Modern GPUs could in principle do that just fine... That have had
enough memory to accommodate huge frame buffers for a long time.


> Sorry for the OT, but it's been many years I wished something like the
> lower end of print quality, say 300 ppi.. were available for computer
> displays. Instead you go to Best Buy and you get to pay lots more for
> a heavier bigger hungrier appliance.. with a lower ppi..! Go figure.

Actually, for a bit of history, Windows Longhorn/Vista was supposed to
jumpstart a revolution in screen resolution. Microsoft reworked the
whole graphic stack (including font rendering) to make it a lot more
resolution independent. They were aiming for desktop monitors with at
least 3200x2000 pixels. See this 2004 story on Slashdot
(http://tech.slashdot.org/story/04/07/30/238200/longhorns-windows-graphics-foundation-examined).

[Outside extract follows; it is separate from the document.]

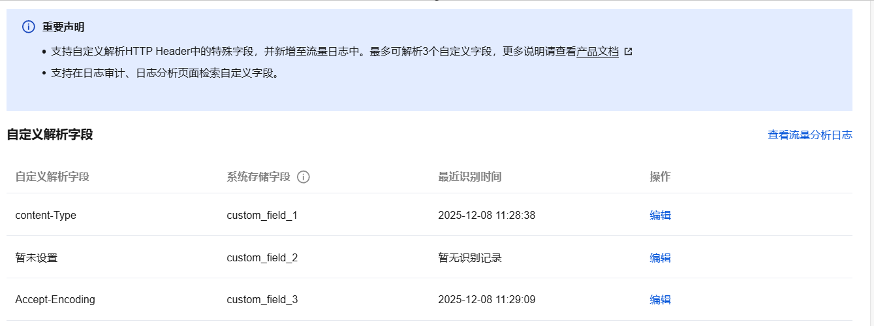This screenshot has width=874, height=326.
Task: Click the info icon next to 系统存储字段
Action: [x=303, y=177]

It never happened, and it was for a number of reasons:
1- Many, many Windows applications assume about 72 ppi and render
unscaled bitmaps to the screen. All those 16x16 icons? Totally
unusable at 300ppi. A lot of these apps also render text at a fixed
pixel size that is way too small for that kind of resolution. On
Windows 7, you still find a lot of legacy apps rendering horrible
bitmap fonts in random places. There is a lot of apps rendering more
or less directly, and it's hard for Windows to catch these and rescale
on-the-fly. Microsoft didn't really have a strategy to address
resolution-independence for legacy apps, from what I could tell.
2- Vista was very late, and it brought a lot of uncertainty. This
meant that all the work rewriting apps never happened.
3- The hardware seemed to have been behind the curve as well.

My guess is that the software situation made hardware manufacturers
uninterested in pushing the resolution up. Manufacturing was difficult
anyway, but you would have had trouble selling the resulting screens
(at least in volumes sufficient to justify the huge investment needed
across the whole panel industry). That's what happens when people
loose faith in a Moore's law (i.e. a self-fulfilling prophecy of
constant improvement of technology that only works if all market
participants continuously believe in it and invest accordingly).

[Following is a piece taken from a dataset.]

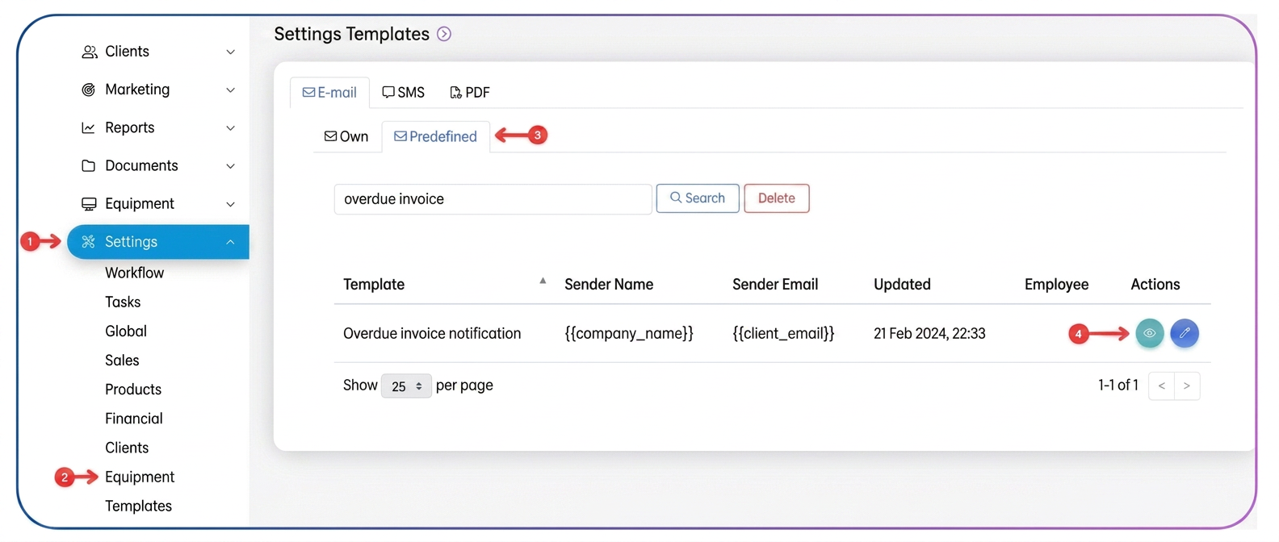Open the 25 per page dropdown
Image resolution: width=1279 pixels, height=542 pixels.
[x=406, y=386]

At the same time, game consoles started dominating game development,
and it didn't really make sense to render games at a much higher
resolution than what they were increasingly being developed for (720p
or even less for most console games, still to this day).

It's interesting to compare that episode with the current software
situation on Android/iOS/Metro. The HTML rendering model has taken the
lead with builtin resolution-independence (automatic reflow, relative
font-sizes, ex/em units), to some extent, and that's the model now
adopted by Android (after a bit of a false start) and Metro (I
think?). Apple sticks with a fixed-resolution model for iOS, using a
simple re-scaling factor to work with a small number of screen sizes.

Desktop monitors have had the exact same resolution for about 5 years
now, while display technology has improved a lot: I bet the situation
would have been very different if Windows had supported
resolution-independence from the beginning.